Dennis Wilson (Beach Boys)
Dennis Carl Wilson (December 4, 1944 – December 28, 1983) was an American musician, singer, and songwriter who co-founded the Beach Boys. He is best remembered as their drummer and as the middle brother of bandmates Brian and Carl Wilson. Dennis was the only true surfer in the Beach Boys, and his personal life exemplified the "California Myth" that the band's early songs often celebrated. He was also known for his brief association with then-aspiring songwriter Charles Manson, who was later convicted of murder conspiracy.
Dennis served mainly on drums and backing vocals for the Beach Boys from its formation until his death in 1983. While he was allowed few lead vocals in the 1960s, his prominence as a singer-songwriter increased into the 1970s. His original songs for the group included "Little Bird" (1968), "Forever" (1970), and "Slip On Through" (1970). Although uncredited, he also helped pen "You Are So Beautiful", a hit for Joe Cocker in 1974. His only solo album, Pacific Ocean Blue (1977), was released to warm reviews, but a moderate commercial reception. Written and recorded over a span of several years, the album peaked on US record charts at number 96 during a 12-week stay. Sessions for a follow-up, Bambu, disintegrated before Wilson's death.

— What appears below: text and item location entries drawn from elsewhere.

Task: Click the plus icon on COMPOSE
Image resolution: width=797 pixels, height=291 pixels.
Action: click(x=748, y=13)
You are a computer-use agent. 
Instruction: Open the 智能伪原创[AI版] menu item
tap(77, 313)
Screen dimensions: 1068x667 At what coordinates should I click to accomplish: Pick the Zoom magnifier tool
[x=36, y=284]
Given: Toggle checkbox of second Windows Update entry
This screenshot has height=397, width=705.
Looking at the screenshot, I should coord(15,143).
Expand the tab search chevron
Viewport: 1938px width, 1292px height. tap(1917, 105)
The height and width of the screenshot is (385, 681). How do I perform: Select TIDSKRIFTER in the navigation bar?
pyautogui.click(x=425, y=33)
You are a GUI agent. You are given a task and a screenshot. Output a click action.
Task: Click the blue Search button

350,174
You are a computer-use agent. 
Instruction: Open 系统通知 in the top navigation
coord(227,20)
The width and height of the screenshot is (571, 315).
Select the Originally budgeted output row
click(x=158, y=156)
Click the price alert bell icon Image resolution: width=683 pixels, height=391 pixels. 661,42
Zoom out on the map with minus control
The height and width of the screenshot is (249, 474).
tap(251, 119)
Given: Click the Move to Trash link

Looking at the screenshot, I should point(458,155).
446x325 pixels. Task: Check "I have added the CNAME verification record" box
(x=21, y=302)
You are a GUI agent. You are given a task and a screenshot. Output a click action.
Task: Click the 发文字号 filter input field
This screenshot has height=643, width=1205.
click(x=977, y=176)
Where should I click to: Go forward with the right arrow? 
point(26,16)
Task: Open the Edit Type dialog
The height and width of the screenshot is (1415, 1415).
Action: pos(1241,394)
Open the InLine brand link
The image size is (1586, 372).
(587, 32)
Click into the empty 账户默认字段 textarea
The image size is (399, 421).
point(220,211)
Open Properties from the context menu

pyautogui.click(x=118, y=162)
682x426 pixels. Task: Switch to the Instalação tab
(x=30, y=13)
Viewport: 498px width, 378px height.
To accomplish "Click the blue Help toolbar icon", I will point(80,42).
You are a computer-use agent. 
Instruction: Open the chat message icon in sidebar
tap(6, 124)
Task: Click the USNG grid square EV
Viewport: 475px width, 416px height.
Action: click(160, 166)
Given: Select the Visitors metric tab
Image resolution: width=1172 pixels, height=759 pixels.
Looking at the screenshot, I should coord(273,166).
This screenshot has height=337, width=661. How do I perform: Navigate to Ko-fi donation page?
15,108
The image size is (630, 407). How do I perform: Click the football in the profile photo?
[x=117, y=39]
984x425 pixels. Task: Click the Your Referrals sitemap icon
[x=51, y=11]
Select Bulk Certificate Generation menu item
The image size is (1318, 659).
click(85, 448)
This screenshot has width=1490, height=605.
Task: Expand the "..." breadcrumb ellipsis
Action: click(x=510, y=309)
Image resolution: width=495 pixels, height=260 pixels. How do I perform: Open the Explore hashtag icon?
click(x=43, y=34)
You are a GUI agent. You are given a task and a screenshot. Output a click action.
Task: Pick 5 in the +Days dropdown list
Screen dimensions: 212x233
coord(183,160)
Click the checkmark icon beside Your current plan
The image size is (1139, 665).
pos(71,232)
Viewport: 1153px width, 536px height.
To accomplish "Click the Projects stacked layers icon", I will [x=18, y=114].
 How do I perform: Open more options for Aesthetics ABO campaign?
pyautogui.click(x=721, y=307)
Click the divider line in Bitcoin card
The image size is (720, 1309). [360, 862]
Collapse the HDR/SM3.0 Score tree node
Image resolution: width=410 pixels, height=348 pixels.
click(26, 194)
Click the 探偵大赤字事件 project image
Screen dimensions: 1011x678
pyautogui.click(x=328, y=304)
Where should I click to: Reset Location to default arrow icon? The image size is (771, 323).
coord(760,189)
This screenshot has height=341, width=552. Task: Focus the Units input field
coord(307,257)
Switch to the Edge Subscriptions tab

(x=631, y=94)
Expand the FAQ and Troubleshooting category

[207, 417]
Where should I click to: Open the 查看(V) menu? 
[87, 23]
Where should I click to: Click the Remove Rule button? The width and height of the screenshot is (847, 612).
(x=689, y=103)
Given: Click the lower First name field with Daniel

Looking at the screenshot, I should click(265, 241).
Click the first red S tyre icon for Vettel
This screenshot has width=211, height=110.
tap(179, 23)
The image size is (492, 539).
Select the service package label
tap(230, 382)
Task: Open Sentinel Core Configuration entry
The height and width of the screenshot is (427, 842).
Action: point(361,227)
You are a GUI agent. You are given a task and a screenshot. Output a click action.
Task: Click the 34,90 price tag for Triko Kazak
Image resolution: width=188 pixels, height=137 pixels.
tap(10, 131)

In 1988, Dennis was inducted into the Rock and Roll Hall of Fame posthumously as a member of the Beach Boys. Author Tony Sclafani summarized Dennis' legacy: "By all appearances the happy-go-lucky Beach Boy, Dennis Wilson lived out the proverbial live-fast-die-young motto. ... His wild side masked an underside that was, by turns, brooding, self-loathing, sensitive, and anxious. Dennis’s music reflected his edginess and exhibited little of his happy charm, setting it apart from Brian’s music. Dennis never sang about fun, and no images of surfboards or surfer girls ever appear in a Dennis Wilson song."